AT Language Solutions attends EMNLP 2018 and WMT18

ATBlog

The annual conference on empirical methods in natural language processing (EMNLP2018) and the third world conference on machine translation (WMT18) were held in Brussels from 31 October to 4 November. WMT18 is one of the most important international events covering research and development in machine translation (MT). Participants from businesses and universities come together to present and discuss the latest advances in this field. This year, AT Language Solutions successfully took part in the shared WMT18 task on parallel corpus filtering.

Data-based machine translation

The task in question dealt with the problem of cleaning noisy parallel corpora. This is a common scenario in the development of current data-based machine translation systems, which require huge amounts of training data to function properly. Training data can be obtained through web crawling, for instance. However, this type of procedure tends to result in noisy data. Parallel corpora obtained through web crawling can contain sentences in a third language, mismatched phrases, incorrect or incomplete translations, etc. At WMT18 participants in the shared parallel corpus filtering task were asked to design a method to select valid translation pairs from an extremely noisy German-English corpus which had been obtained through web crawling, and present the resulting subset of clean sentence pairs. The proposals were assessed by measuring the quality of the machine translation systems trained, based on the selected data.
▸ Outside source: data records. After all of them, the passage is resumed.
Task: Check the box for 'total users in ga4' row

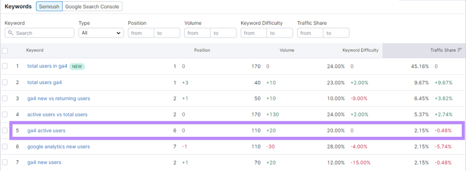Action: [5, 66]
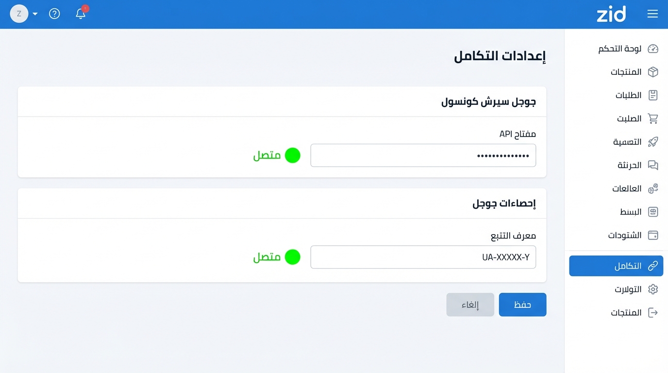Screen dimensions: 668x373
Task: Click the dashboard gauge icon in sidebar
Action: tap(653, 49)
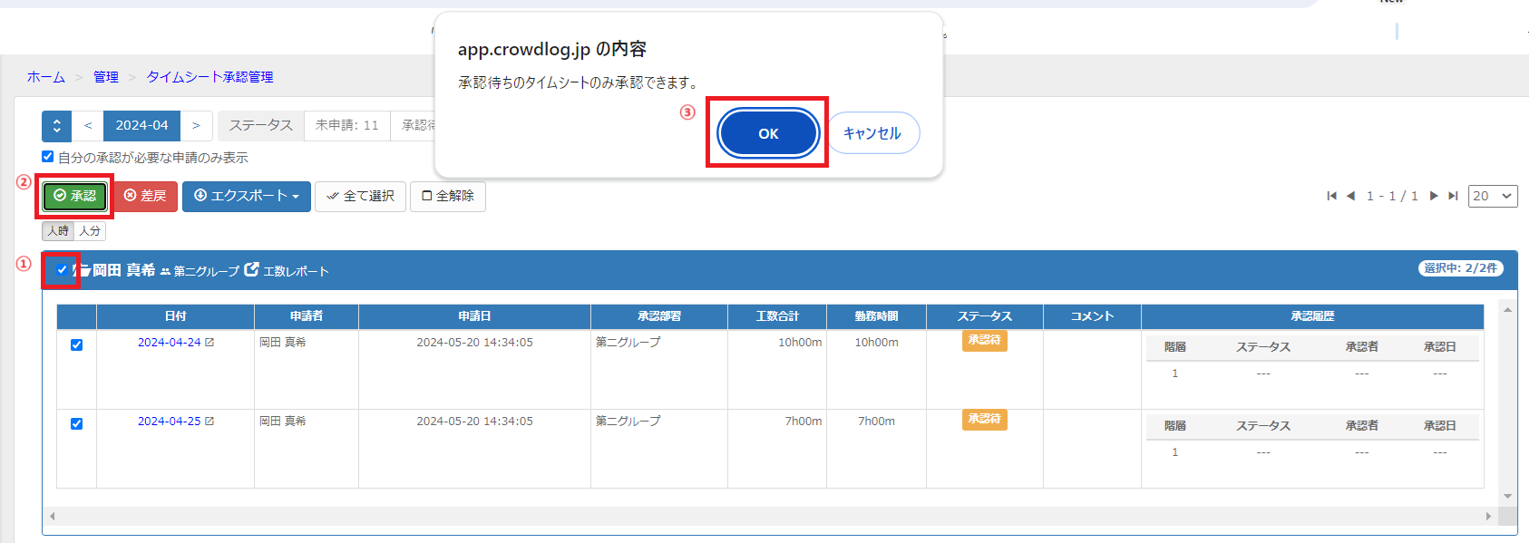Open the rows-per-page dropdown showing 20
1529x543 pixels.
click(1492, 196)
Participation of AT Language Solutions

In our presentation we dealt with the issue within the framework of machine learning, where the aim is to estimate to what extent two parallel sentences in two languages match and can therefore be considered translations of each other. The article presented at the conference, which contains all the technical details, is publicly available here. The presentation was given in a group session where the different participants presented their approaches. Ours can be seen here. The score we obtained placed us in the top third of all participants, just a few points away from the top-scoring systems. The detailed results of the task can be viewed here.